[Opening SUPPLIED ENTRIES section]
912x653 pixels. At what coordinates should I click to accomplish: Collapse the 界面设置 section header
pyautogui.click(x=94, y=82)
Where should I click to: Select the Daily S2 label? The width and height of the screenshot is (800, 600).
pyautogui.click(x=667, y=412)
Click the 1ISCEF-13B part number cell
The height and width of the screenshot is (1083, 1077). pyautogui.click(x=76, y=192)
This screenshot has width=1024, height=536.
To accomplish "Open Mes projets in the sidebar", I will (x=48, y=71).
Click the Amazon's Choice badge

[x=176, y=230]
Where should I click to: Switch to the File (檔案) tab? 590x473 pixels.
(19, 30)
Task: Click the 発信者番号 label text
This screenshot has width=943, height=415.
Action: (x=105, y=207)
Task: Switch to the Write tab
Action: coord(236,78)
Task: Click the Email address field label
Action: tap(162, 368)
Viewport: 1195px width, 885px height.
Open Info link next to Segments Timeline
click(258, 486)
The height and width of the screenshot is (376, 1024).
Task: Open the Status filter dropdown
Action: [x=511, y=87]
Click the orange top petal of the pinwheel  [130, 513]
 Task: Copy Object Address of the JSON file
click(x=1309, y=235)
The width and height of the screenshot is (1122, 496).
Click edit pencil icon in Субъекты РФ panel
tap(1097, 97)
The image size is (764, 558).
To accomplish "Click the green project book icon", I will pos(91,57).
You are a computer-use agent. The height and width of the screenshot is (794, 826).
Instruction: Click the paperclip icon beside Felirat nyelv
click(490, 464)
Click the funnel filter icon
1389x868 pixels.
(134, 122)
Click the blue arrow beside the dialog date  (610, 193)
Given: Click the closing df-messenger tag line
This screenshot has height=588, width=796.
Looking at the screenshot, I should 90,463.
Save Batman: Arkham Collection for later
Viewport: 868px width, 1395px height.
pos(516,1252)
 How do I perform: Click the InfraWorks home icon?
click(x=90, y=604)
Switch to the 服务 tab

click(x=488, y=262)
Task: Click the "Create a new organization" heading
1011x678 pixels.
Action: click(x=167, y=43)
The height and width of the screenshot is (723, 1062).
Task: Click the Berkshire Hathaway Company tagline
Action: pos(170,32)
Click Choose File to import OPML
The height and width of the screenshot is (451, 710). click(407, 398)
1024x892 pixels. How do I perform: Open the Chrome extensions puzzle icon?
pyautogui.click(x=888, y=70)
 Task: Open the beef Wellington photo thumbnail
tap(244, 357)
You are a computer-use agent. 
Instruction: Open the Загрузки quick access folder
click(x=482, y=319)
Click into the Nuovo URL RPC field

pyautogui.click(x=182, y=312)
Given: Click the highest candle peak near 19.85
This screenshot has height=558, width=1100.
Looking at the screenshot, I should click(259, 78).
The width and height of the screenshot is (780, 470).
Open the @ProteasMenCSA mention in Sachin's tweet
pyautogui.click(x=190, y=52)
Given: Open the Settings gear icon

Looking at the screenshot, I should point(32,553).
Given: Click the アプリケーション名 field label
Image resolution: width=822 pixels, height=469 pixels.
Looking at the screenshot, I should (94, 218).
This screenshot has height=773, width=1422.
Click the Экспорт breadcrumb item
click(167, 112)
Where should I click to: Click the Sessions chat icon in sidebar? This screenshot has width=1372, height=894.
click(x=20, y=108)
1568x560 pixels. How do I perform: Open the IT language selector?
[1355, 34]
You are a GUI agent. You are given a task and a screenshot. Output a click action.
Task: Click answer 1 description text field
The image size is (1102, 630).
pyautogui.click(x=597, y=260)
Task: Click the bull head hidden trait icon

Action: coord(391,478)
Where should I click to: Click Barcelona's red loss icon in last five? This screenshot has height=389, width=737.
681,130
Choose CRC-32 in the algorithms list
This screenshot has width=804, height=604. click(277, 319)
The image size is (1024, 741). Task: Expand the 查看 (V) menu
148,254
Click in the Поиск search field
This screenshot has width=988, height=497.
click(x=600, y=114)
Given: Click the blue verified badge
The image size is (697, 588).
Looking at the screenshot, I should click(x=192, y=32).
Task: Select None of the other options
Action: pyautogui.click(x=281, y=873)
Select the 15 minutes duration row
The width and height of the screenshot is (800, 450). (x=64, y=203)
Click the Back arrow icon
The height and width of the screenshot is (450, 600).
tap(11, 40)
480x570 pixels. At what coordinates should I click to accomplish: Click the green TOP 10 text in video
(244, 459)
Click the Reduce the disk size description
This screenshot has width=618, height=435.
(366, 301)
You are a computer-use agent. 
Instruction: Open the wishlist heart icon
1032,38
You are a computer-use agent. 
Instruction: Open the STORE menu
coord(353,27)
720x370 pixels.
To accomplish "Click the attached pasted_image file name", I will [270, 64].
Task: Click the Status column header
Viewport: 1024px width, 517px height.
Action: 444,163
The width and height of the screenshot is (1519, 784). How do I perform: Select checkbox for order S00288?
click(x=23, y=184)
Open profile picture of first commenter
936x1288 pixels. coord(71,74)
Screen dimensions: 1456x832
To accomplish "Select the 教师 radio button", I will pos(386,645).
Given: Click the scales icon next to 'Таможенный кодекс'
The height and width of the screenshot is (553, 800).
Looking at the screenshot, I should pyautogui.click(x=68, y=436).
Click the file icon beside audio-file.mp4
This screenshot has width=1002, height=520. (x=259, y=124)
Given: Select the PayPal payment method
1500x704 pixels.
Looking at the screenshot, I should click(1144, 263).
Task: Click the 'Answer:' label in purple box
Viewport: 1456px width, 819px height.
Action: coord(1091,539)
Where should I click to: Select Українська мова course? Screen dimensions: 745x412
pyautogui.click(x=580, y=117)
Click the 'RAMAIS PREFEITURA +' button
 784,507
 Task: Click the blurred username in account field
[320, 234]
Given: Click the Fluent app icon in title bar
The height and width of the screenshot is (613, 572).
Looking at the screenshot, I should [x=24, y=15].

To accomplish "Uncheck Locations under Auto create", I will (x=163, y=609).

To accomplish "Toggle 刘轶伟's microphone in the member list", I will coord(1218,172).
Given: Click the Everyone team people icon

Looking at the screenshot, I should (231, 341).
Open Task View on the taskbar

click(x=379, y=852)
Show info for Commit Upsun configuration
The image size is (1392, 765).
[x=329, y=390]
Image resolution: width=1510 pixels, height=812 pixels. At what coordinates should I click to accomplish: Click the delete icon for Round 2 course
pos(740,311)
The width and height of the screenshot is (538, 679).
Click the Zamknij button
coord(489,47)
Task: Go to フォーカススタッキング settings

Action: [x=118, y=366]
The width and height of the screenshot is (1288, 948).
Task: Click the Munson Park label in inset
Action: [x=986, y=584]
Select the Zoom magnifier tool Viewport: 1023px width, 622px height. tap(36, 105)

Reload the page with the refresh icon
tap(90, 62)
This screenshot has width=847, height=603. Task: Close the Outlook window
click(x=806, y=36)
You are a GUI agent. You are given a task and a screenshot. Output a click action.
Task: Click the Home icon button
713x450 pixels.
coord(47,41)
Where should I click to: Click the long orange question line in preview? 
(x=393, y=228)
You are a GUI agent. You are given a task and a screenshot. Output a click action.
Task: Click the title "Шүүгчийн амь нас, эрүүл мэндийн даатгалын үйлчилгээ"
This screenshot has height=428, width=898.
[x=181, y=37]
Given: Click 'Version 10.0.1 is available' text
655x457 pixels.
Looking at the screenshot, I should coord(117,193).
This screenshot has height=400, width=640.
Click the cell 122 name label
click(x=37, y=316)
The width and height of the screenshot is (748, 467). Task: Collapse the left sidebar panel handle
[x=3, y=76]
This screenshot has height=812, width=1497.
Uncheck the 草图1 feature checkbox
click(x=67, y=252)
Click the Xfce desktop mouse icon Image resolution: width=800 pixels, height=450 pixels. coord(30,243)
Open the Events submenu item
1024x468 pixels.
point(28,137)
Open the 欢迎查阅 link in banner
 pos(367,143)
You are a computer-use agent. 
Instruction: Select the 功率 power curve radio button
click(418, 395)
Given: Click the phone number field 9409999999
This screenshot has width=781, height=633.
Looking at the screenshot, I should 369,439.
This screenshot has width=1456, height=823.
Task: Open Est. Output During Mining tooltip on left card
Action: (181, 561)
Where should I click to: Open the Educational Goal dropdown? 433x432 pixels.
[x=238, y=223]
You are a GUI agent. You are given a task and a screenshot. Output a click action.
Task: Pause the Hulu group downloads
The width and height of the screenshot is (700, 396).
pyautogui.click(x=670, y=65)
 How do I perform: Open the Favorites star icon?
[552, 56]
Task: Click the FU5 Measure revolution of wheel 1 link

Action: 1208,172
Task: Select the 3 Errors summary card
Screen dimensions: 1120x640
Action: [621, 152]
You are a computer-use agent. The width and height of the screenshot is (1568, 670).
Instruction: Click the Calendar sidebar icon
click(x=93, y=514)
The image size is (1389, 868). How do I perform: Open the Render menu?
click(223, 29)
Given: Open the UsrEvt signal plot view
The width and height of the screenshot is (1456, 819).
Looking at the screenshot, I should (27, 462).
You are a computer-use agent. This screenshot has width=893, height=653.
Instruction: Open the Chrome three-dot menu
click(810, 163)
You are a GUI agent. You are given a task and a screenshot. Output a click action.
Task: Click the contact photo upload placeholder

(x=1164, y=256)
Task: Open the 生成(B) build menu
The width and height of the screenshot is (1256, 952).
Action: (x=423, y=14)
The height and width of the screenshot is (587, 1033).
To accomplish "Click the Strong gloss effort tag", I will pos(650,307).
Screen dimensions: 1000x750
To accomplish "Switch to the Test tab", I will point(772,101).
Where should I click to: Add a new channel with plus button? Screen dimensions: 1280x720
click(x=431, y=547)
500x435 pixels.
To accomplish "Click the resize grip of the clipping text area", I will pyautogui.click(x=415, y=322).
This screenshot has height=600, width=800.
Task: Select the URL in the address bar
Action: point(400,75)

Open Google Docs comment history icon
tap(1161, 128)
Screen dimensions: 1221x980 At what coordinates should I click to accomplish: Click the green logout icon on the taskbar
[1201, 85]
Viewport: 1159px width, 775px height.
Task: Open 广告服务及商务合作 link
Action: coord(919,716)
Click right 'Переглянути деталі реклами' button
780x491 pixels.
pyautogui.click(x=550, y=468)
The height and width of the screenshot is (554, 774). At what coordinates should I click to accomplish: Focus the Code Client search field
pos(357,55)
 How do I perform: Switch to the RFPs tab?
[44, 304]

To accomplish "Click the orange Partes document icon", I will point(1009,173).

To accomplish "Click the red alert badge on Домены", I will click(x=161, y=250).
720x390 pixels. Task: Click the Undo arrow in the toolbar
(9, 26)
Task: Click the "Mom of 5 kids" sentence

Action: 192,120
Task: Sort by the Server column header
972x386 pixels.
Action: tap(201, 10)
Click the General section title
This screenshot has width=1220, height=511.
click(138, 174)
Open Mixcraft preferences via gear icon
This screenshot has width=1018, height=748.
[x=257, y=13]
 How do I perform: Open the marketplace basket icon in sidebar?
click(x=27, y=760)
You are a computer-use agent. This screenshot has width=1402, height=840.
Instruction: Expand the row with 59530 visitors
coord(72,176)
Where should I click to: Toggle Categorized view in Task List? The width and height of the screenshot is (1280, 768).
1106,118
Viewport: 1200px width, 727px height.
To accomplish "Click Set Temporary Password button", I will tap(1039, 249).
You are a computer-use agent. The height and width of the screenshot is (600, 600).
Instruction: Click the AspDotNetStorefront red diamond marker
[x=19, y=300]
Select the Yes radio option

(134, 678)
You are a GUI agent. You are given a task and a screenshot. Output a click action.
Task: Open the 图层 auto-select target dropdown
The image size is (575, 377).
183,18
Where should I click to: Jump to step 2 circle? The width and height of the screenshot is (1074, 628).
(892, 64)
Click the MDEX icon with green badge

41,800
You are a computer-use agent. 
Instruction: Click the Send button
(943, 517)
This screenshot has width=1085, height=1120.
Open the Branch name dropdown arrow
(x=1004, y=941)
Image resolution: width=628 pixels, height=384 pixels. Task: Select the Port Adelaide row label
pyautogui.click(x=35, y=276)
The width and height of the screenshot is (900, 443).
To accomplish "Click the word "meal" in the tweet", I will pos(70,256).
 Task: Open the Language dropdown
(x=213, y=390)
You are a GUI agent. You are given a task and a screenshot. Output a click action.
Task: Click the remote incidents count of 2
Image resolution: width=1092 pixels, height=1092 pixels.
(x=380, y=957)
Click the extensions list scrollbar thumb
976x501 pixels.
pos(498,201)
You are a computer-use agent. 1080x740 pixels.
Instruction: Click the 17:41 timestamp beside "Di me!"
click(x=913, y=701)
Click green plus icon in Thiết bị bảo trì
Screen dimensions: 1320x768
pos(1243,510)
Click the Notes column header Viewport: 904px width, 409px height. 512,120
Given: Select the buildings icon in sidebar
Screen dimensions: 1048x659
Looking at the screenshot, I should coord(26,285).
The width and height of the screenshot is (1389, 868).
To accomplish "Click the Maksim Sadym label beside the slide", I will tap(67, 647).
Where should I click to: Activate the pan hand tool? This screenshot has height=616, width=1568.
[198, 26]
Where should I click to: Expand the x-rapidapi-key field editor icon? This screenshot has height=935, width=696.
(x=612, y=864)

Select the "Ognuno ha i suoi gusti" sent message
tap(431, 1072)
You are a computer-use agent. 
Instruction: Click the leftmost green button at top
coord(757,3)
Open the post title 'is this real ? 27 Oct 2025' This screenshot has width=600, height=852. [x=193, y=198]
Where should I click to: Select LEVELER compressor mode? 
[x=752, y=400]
[Closing SUPPLIED ENTRIES section]
◆ **WHAT IS EXPECTED**:
Looking at the data above, how many lines hold the string "column"? Reply with only the number.

◆ **TASK ANSWER**:
3